++++ DATA SHOWN ++++
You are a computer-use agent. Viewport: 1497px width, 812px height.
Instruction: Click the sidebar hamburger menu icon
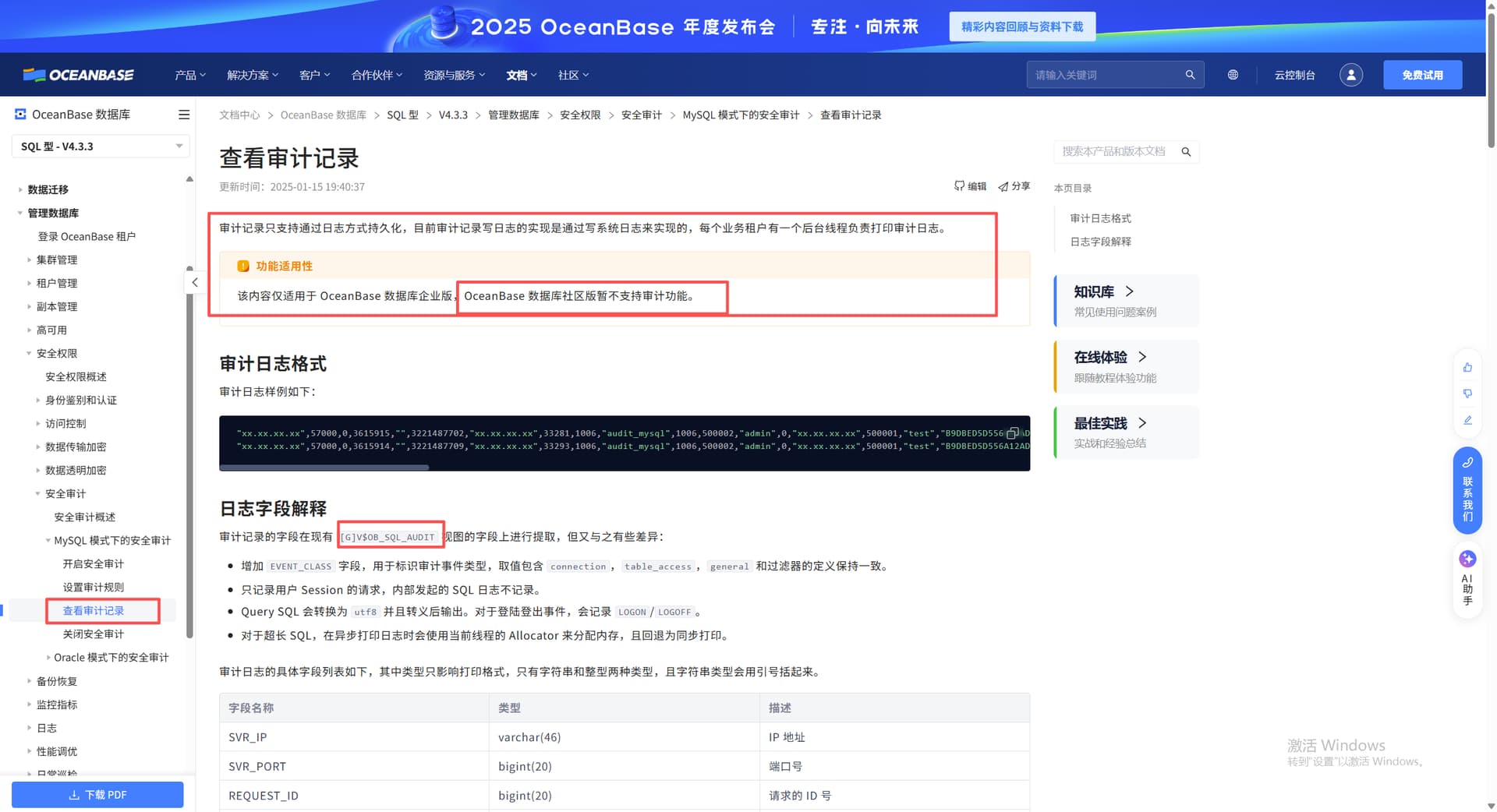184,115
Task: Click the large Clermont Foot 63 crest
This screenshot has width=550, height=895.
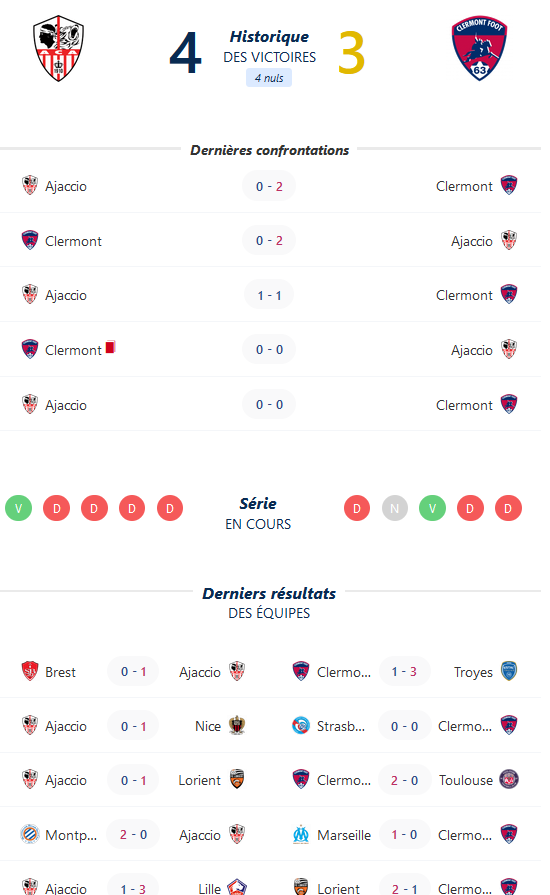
++++
### EXERCISE INSTRUCTIONS
Set down the entries word for word, omitting all pictures.

### ANSWER TO THIS PROBLEM
You are a computer-use agent. Viewport: 1497px width, 812px height.
Instruction: Click the sidebar hamburger menu icon
184,115
Task: Click the large Clermont Foot 63 crest
This screenshot has width=550, height=895.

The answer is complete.